*What is required*
Report all lines of the data below that hold the word "computer".

[Collected data entries]
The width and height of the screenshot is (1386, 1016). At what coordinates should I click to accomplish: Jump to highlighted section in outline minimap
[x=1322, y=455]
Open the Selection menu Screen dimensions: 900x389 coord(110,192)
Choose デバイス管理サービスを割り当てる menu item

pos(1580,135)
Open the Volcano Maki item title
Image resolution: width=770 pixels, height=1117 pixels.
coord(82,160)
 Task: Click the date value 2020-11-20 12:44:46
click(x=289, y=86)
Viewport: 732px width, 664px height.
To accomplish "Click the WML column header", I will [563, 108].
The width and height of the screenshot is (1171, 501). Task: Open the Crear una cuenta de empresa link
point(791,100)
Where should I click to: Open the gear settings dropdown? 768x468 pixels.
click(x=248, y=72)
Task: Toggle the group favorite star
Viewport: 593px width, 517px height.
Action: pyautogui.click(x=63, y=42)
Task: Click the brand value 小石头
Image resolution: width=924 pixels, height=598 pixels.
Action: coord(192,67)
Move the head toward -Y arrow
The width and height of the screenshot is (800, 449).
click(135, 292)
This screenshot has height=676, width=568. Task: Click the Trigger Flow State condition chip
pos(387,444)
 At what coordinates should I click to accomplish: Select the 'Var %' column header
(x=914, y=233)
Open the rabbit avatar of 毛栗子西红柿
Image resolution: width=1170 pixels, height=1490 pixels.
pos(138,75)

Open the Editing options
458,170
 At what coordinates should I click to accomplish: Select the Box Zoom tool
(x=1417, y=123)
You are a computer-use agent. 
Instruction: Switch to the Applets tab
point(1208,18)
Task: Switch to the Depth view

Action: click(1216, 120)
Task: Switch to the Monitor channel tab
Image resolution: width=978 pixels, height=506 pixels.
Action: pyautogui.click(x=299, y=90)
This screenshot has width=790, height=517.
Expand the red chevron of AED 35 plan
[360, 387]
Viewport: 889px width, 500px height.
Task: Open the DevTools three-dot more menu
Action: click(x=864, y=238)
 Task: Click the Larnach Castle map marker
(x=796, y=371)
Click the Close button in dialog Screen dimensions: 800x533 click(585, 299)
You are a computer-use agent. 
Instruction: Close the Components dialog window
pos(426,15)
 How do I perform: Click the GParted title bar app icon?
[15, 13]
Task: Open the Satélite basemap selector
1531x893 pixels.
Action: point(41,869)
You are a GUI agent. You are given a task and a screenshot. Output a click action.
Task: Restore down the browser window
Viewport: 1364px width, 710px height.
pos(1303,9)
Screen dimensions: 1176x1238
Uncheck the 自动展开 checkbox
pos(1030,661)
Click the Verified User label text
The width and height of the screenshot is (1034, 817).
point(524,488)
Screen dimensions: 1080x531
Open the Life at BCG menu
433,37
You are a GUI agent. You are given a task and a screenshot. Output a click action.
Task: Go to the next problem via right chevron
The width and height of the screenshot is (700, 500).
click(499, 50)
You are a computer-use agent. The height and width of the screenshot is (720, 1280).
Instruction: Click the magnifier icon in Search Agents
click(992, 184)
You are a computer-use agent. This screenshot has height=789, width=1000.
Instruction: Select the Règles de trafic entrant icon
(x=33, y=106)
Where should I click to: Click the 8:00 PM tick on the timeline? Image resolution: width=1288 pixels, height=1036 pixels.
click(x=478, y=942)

*Exercise output*
You are a computer-use agent. 
You are a computer-use agent. 
You are a computer-use agent. The height and width of the screenshot is (720, 1280).
You are a computer-use agent. This screenshot has height=789, width=1000.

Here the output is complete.